■ Exercise brief ■
Below are some records. Print exactly the lines between the one holding "Open the three-dot more options menu" and the one holding "Toggle the headgear visibility eye icon", inclusive, and nothing else.

■ Data extract ■
━━━━

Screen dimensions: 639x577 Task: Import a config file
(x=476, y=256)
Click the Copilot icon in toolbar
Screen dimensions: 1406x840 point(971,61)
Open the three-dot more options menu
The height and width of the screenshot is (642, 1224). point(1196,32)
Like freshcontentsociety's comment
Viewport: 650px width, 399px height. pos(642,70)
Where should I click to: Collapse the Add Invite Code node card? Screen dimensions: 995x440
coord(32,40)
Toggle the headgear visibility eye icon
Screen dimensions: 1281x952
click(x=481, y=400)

━━━━

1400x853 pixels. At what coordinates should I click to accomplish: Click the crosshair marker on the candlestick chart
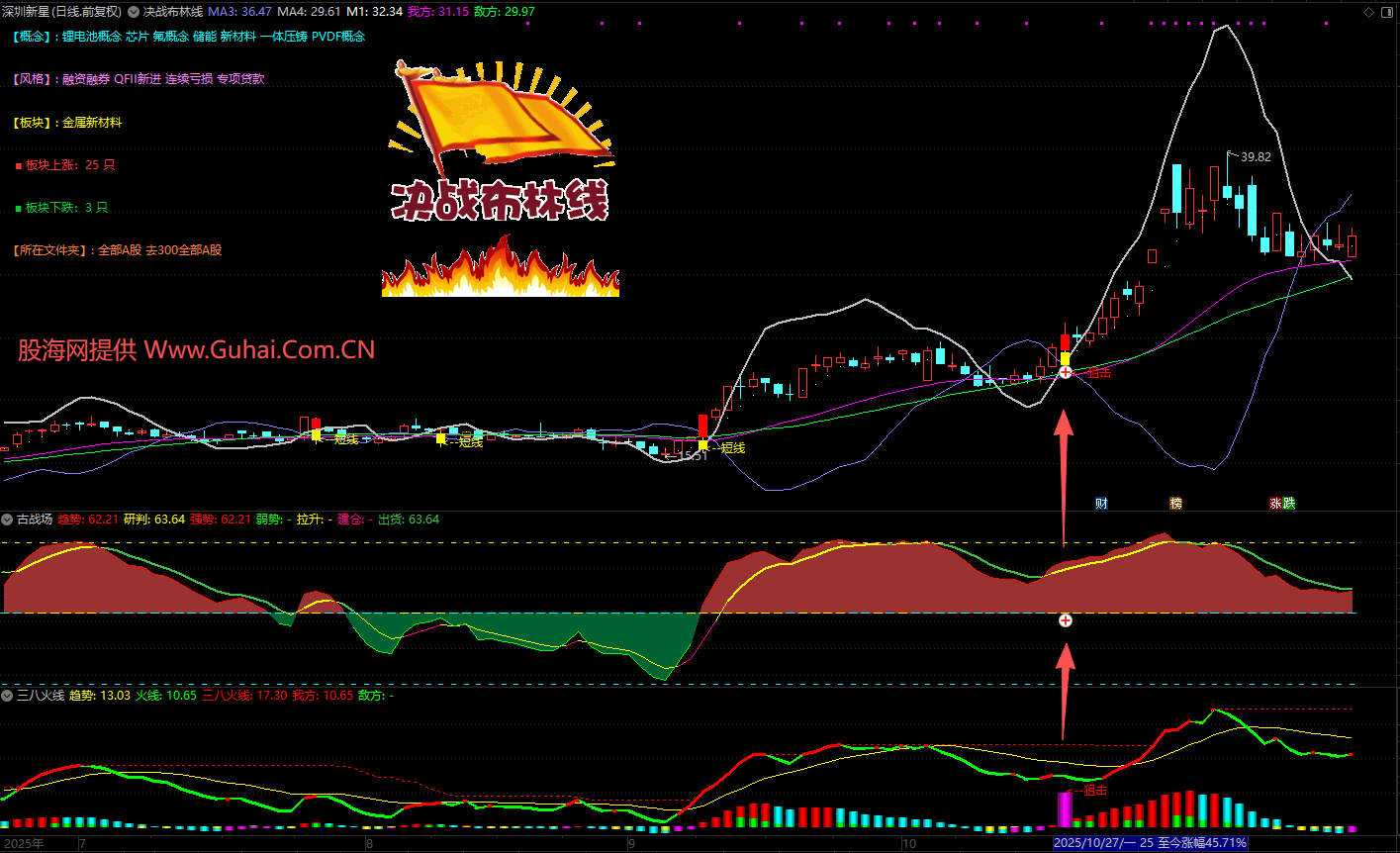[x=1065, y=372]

━━━━

■ Response ■
Open the three-dot more options menu
The height and width of the screenshot is (642, 1224). point(1196,32)
Like freshcontentsociety's comment
Viewport: 650px width, 399px height. pos(642,70)
Where should I click to: Collapse the Add Invite Code node card? Screen dimensions: 995x440
coord(32,40)
Toggle the headgear visibility eye icon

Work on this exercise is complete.